## [Records supplied]
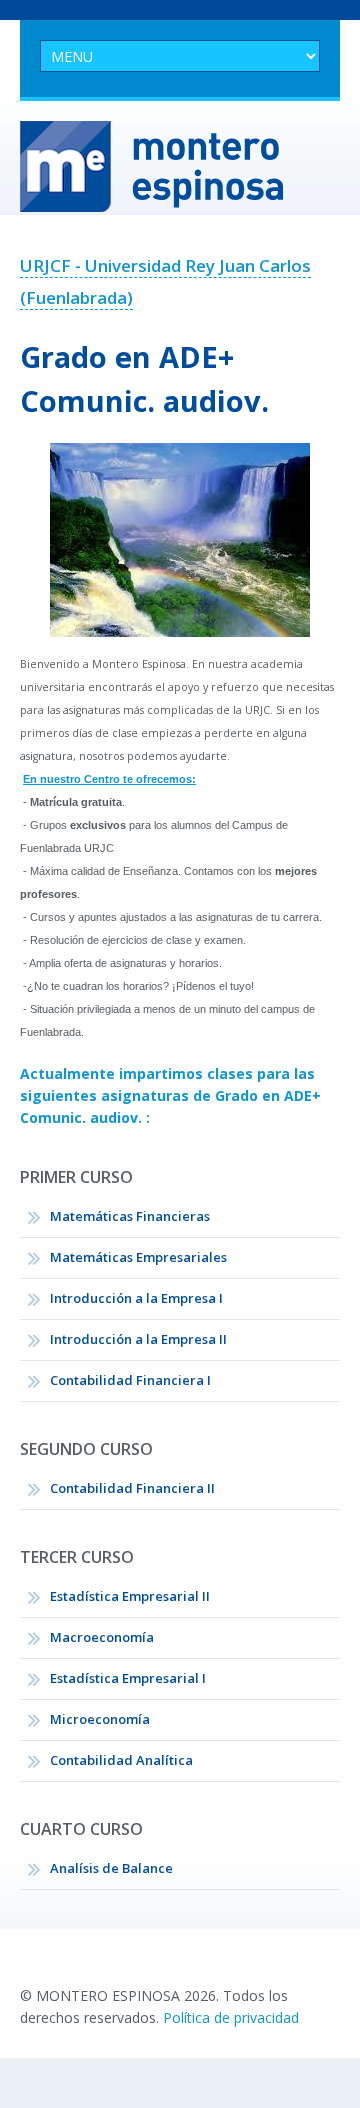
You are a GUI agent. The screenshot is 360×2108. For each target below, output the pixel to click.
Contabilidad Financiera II (132, 1488)
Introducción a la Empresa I (136, 1298)
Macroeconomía (102, 1637)
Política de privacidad (231, 2017)
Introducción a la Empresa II (138, 1339)
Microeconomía (100, 1719)
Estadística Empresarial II (130, 1596)
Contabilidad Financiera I (130, 1380)
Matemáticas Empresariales (138, 1257)
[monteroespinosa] (180, 166)
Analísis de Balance (111, 1868)
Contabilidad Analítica (121, 1760)
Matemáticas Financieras (130, 1216)
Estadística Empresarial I (128, 1678)
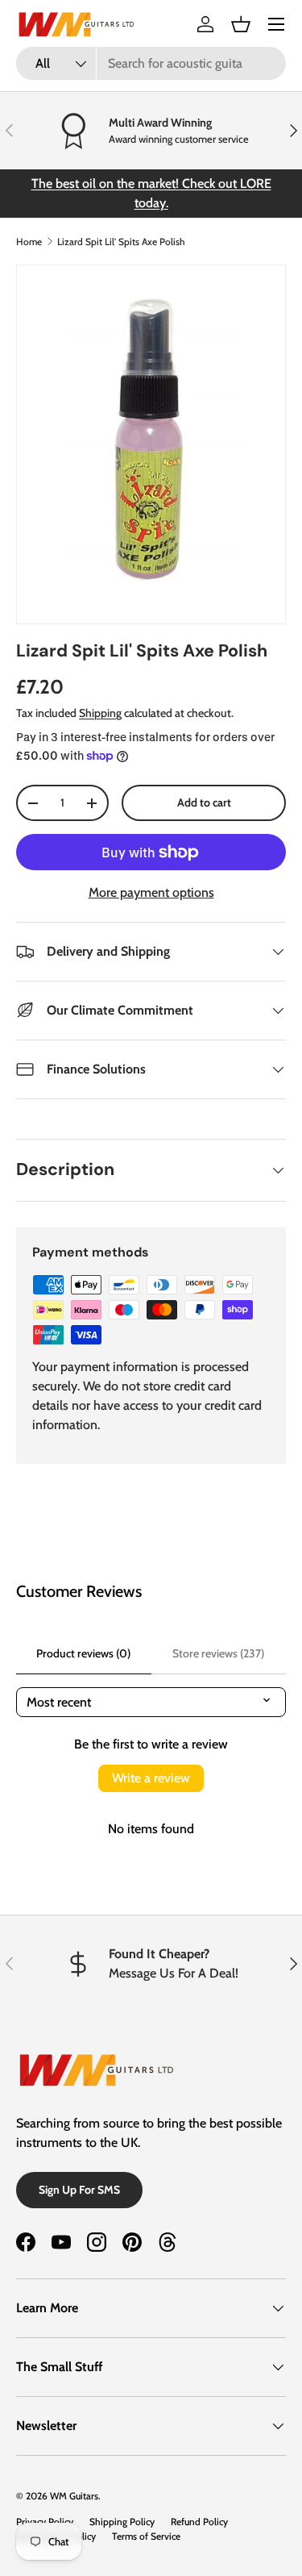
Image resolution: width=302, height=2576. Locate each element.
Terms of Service (146, 2536)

## [Exercise aim]
Leaving out the pictures, return exactly the lines from the one that contains "Analísis de Balance (111, 1868)" through the last line of the records above, inclusive.

## [Your solution]
Analísis de Balance (111, 1868)
Contabilidad Analítica (121, 1760)
Matemáticas Financieras (130, 1216)
Estadística Empresarial I (128, 1678)
Image resolution: width=302, height=2576. Locate each element.
Terms of Service (146, 2536)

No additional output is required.